Scott Wolstein - Chairman and CEO
We can. I don't know that we have that right at our fingertips. There's a number of the assets that, you know, there's four assets that are wholly owned for which we're not receiving any fee income on right now that will be contributed in, and the other ones are currently in the joint ventures. You know, obviously -- and I believe the fees will be comparable, but in addition will also be receiving some Asset Management fees on top of that.
William Schafer - SVP and CFO
I think if you want to do the calculations yourself, I think that's a good way to go about it. I think we'll earn a 4% of gross income on the four properties that DDR is selling 100% of its interest, which will be incremental fee income.
On the other properties, it really is not a significant difference. There will be slightly more fee income recognized because our interest in the assets will be slightly lower than it was before, but on a percentage basis, and the Asset Management fee would be the other area where we budgeted additional fees, and there's also performance fees in the transaction that could be a potential addition to the fee income.
Michael Mueller - Analyst
OK. Thanks.
Operator
Once again, if you have a question, please press the 1 key on your touch-tone telephone. Our next question comes from Jim Sullivan of Prudential Equity Group.
Jim Sullivan - Analyst
Yes. Back on with a couple of follow-up questions on the lifestyle centers for Dan. Can you give us some indication of how sales are continuing to the best of your knowledge with the specialty tenants there?
Dan Hurwitz - EVP, Leasing and Development
Sales have been trending well. You know, our center in leeward, Kansas, for example, which had a Jacobson's department store, which was lost to the bankruptcy over a year ago, we saw almost no decline in sales per square foot in that center when the department store disappeared. Pasadena, California and Littleton, Colorado, which are two relatively new projects, are tracking north of that $350 a foot range, which is where they were planned to be at this stage of their maturity.
Jim Sullivan - Analyst
So would it be fair to characterize the sales productivity as kind of at or above expectations?

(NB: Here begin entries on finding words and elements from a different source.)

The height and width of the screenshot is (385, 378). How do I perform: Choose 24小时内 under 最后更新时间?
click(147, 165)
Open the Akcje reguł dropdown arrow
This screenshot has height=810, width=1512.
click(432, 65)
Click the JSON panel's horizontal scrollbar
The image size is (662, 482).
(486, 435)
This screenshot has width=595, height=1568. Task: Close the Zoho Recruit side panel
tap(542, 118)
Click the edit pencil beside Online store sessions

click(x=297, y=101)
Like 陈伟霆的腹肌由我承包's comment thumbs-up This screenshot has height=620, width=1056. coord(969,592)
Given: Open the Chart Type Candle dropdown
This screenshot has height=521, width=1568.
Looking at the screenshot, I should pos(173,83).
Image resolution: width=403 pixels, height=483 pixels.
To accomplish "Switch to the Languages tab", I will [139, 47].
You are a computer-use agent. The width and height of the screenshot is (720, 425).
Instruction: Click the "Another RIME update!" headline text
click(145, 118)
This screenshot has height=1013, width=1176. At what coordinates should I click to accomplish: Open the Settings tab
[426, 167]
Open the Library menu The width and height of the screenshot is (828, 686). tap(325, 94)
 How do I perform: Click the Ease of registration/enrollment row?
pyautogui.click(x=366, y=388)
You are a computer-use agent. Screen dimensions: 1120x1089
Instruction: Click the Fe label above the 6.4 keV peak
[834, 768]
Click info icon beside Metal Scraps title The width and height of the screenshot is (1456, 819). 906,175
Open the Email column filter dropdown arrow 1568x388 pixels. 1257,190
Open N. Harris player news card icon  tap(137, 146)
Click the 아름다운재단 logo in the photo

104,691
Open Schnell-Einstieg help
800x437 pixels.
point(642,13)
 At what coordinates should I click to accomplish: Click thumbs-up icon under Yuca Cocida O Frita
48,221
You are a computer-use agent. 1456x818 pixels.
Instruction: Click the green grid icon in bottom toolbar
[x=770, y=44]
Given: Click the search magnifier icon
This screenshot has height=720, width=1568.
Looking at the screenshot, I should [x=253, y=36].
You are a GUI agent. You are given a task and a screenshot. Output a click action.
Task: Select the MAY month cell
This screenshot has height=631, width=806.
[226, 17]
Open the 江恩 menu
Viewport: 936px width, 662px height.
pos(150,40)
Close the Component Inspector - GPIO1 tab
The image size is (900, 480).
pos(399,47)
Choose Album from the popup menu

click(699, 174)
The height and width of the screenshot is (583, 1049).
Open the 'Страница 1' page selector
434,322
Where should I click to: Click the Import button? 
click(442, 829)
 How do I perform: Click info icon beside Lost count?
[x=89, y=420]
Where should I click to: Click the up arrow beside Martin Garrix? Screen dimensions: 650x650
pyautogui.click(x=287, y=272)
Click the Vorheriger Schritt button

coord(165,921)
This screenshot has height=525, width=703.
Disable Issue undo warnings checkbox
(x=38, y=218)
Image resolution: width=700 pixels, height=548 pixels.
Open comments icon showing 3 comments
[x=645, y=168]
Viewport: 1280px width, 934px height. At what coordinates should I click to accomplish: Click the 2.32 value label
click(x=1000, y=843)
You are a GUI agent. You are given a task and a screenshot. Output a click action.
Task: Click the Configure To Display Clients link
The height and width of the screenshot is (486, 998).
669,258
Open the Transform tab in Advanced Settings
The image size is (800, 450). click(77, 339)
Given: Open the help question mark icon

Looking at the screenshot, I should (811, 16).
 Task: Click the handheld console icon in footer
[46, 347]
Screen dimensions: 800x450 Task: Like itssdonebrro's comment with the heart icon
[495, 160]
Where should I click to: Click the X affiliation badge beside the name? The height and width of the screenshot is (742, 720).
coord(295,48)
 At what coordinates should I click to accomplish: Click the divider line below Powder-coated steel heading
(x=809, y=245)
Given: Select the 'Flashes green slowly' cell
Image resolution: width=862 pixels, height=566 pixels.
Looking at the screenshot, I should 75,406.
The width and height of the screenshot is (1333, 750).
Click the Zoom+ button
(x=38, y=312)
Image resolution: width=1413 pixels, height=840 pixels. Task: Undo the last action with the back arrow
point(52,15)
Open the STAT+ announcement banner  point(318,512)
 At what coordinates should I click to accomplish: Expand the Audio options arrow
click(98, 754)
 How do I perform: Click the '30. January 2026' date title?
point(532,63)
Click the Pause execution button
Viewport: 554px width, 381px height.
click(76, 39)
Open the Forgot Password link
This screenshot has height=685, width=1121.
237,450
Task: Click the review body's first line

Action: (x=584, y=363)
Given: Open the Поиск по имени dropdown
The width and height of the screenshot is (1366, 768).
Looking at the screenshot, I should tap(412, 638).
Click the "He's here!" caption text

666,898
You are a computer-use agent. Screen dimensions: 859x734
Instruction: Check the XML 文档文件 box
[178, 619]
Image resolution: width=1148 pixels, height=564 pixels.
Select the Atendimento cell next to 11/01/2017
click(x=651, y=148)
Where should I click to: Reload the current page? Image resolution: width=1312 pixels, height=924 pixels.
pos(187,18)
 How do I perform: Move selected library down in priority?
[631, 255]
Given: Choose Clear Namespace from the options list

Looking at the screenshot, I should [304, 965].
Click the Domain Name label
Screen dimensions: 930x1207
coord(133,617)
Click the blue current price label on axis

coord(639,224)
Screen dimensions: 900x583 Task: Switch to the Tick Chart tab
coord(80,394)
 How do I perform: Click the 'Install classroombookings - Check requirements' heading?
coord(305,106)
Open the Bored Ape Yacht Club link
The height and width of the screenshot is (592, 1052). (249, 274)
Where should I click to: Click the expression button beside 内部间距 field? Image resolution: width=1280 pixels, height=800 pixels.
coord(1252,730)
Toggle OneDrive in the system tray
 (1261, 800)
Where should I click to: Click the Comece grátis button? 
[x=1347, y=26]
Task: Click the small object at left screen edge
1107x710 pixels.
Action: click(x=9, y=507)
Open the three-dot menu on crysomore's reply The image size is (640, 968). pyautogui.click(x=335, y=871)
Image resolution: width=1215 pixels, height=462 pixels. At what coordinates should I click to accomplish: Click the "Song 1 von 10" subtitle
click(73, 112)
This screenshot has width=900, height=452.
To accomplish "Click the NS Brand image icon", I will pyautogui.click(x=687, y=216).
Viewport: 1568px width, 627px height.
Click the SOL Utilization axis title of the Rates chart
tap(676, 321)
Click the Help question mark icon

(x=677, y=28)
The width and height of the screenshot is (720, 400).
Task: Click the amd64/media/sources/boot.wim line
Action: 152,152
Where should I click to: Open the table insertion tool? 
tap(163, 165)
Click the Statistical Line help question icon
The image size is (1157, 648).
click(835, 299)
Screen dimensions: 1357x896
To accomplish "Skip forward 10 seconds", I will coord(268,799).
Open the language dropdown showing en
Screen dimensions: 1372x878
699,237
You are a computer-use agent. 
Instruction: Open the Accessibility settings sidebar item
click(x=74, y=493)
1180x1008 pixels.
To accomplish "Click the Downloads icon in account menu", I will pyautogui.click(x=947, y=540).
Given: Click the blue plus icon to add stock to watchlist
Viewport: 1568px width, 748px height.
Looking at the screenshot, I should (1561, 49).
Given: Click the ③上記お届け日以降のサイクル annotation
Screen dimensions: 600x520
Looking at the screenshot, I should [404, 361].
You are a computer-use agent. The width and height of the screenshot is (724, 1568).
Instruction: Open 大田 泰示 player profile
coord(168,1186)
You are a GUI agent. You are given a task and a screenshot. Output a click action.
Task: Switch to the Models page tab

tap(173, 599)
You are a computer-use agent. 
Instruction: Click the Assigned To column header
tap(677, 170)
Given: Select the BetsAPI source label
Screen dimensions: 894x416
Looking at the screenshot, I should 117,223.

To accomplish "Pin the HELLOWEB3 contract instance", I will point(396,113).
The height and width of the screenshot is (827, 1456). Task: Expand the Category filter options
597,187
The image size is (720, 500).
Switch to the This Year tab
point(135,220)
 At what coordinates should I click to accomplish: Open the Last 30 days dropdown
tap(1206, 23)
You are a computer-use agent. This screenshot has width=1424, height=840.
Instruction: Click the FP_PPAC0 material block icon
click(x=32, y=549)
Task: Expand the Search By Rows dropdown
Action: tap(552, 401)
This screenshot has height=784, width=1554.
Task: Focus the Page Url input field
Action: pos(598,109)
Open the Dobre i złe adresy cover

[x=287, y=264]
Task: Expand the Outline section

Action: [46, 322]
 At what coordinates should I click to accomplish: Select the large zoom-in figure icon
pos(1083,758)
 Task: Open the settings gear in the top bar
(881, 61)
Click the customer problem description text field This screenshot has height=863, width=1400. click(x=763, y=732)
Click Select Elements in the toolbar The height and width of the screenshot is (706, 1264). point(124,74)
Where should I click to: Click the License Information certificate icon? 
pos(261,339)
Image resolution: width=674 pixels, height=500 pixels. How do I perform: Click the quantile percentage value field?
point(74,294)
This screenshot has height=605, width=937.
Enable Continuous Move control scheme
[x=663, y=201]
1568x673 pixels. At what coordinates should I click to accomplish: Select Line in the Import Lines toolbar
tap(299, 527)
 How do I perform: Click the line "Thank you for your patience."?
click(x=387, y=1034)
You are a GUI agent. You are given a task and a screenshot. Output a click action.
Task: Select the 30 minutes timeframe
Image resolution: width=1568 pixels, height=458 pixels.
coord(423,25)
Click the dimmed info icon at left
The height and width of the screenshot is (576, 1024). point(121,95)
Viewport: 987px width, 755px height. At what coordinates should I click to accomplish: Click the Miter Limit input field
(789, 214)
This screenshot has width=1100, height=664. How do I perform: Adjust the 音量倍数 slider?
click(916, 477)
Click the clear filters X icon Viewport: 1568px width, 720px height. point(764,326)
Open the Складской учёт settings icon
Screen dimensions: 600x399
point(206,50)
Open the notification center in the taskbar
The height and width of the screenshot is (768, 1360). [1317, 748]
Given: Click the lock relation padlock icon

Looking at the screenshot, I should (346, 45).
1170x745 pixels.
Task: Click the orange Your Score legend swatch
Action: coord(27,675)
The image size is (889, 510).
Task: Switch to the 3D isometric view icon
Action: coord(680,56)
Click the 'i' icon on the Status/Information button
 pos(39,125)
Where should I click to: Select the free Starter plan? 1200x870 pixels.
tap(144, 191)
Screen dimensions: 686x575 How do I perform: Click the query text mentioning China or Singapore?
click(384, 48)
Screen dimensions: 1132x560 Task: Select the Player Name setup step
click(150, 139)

Dan Hurwitz - EVP, Leasing and Development
Yes.
Jim Sullivan - Analyst
And in talking about bringing traditional anchors into those developments, perhaps in pad sites, is your return on those developments comparable to what you were getting otherwise in the portfolio? Or are you having to make some concessions to bring some of the department stores in to some of these projects where they fit?
Dan Hurwitz - EVP, Leasing and Development
Well, we're not making concessions, particularly when they come in after the fact, because again, they're not necessarily needed to make the property successful, and they're not in some cases desired by the small shop space, so they realize that these department stores realize that they have to pay their fair share and pay their own way, not just in potential rent or ground lease or on a sale transaction, but in their ancillary charges, which is always an area that they're unaccustomed to paying their fair share, particularly common area maintenance.
Jim Sullivan - Analyst
OK, very good. Thank you.
Operator
Since there are no more questions, this concludes the Developers Diversified Realty third quarter earnings conference call. We thank you for your participation in today's program. You may now disconnect. Everyone have a great day.